From Power-On to PID 1
When a Linux machine powers on, control passes through a precise chain of handoffs. Each stage validates the next before transferring execution, building up from raw firmware to a fully running userspace.
BIOS / UEFI
BIOS (legacy) reads the MBR from the first 512 bytes of the boot disk. UEFI reads an EFI System Partition (FAT32) and loads an EFI application directly, supporting Secure Boot signature verification.
GRUB2
The bootloader presents a menu, loads the kernel image (vmlinuz) and the initial ramdisk (initramfs) into memory, then passes kernel command-line parameters (e.g., root=, quiet, rd.break).
# View current kernel command line
cat /proc/cmdline
# Edit GRUB defaults
vi /etc/default/grub
grub2-mkconfig -o /boot/grub2/grub.cfg
Kernel & initramfs
The kernel decompresses itself, initializes hardware, and mounts initramfs as a temporary root filesystem. initramfs contains just enough drivers and scripts to find and mount the real root partition. Once the real root is mounted, the kernel executes /sbin/init (symlinked to systemd on modern distros).

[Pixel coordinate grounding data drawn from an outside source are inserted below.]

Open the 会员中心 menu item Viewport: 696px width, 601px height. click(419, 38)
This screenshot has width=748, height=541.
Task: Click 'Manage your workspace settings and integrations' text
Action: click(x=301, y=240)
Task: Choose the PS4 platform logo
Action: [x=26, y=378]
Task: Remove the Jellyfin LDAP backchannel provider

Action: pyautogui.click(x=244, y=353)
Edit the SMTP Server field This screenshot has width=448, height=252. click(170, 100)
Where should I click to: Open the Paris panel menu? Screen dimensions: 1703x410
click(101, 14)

lsinitrd (RHEL) or lsinitramfs (Debian).
systemd as PID 1
systemd becomes the first userspace process. It reads its default target (typically multi-user.target or graphical.target), builds a dependency graph, and starts services in parallel. Every other process on the system is a descendant of PID 1.
Units, Targets & Service Management
systemd replaces SysVinit scripts with declarative unit files. It manages services, sockets, timers, mounts, and more through a unified dependency system.
Unit Types
| Unit Type | Purpose | Example |
|---|---|---|
.service | Daemons and long-running processes | nginx.service |
.socket | IPC/network socket activation | sshd.socket |
.timer | Scheduled tasks (replaces cron) | logrotate.timer |
.mount | Filesystem mount points | home.mount |
.target | Grouping / synchronization points | multi-user.target |
.slice | cgroup resource boundaries | user.slice |
Socket Activation
systemd can listen on a socket and only start the actual service when a connection arrives. This speeds up boot (services start on demand) and provides automatic restart on crash.

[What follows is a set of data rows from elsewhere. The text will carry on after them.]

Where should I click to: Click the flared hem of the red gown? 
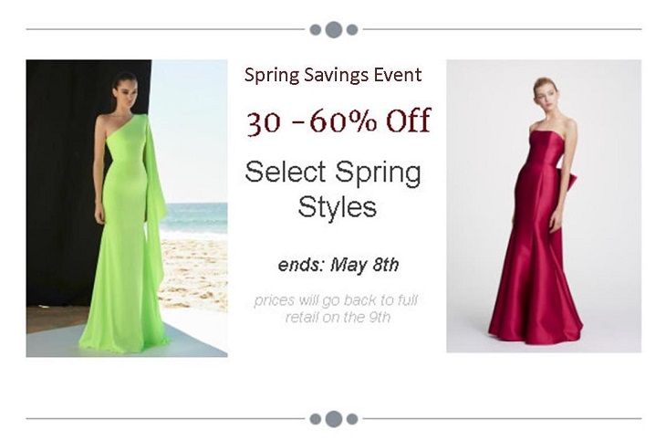click(x=536, y=325)
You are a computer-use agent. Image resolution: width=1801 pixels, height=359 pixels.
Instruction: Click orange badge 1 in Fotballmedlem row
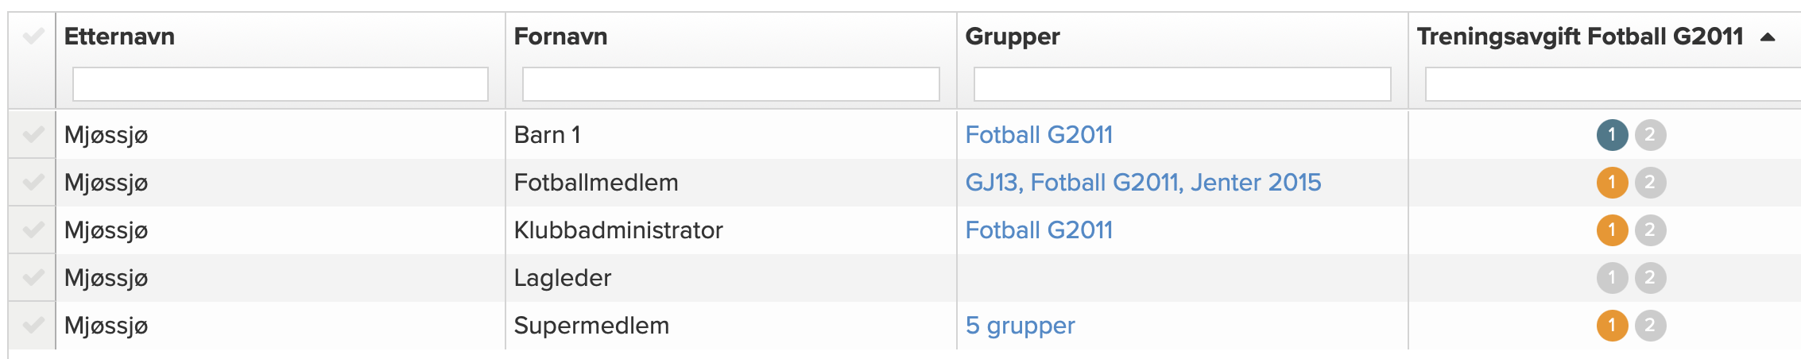click(x=1612, y=183)
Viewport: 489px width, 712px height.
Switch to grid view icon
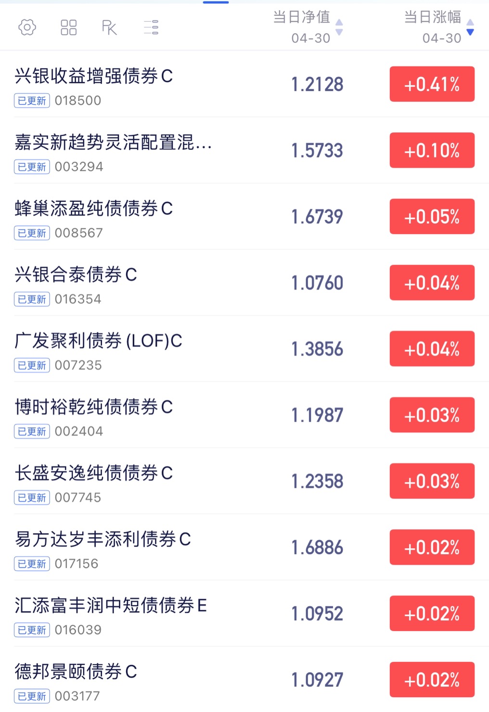(68, 27)
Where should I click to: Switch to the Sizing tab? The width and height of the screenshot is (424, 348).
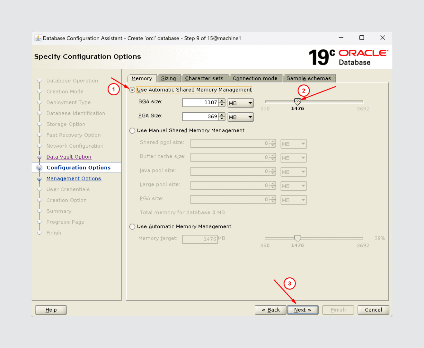point(169,78)

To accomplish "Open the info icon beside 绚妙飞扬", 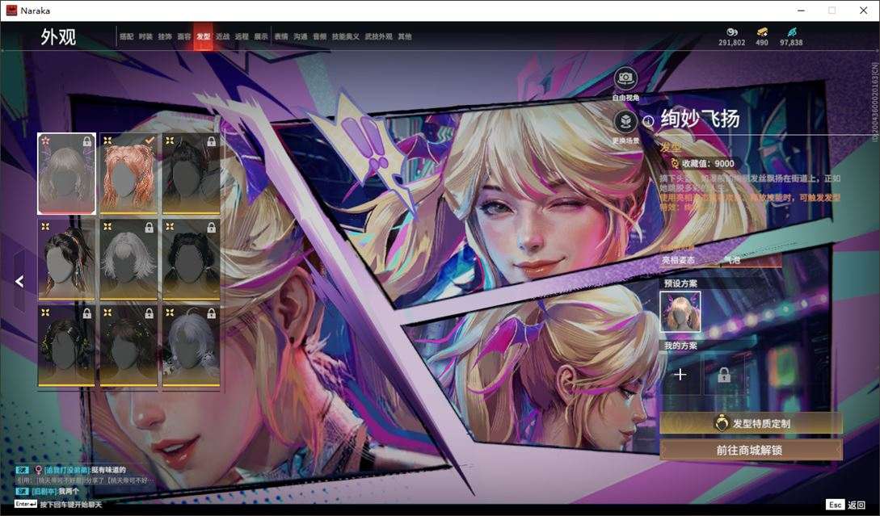I will point(648,121).
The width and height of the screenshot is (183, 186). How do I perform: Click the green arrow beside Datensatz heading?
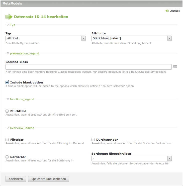[x=9, y=17]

# sshd.socket starts sshd.service only on incoming connection
systemctl enable sshd.socket
systemctl start sshd.socket
systemctl disable sshd.service # no need to auto-start the service
Dependencies & Ordering
Unit files declare dependencies with Wants=, Requires=, After=, and Before=. Requires is hard (failure propagates), Wants is soft (best-effort). Ordering is separate from dependency: After=/Before= control startup sequence.
journalctl
# Follow logs for a specific unit
journalctl -u nginx.service -f
# Logs since last boot
journalctl -b
# Logs from a time range
journalctl --since "2024-01-01 00:00" --until "2024-01-02 00:00"
# Kernel messages only
journalctl -k
# Show disk usage of journal
journalctl --disk-usage
systemctl list-dependencies multi-user.target to visualize the full dependency tree. Add --reverse to see what depends on a specific unit.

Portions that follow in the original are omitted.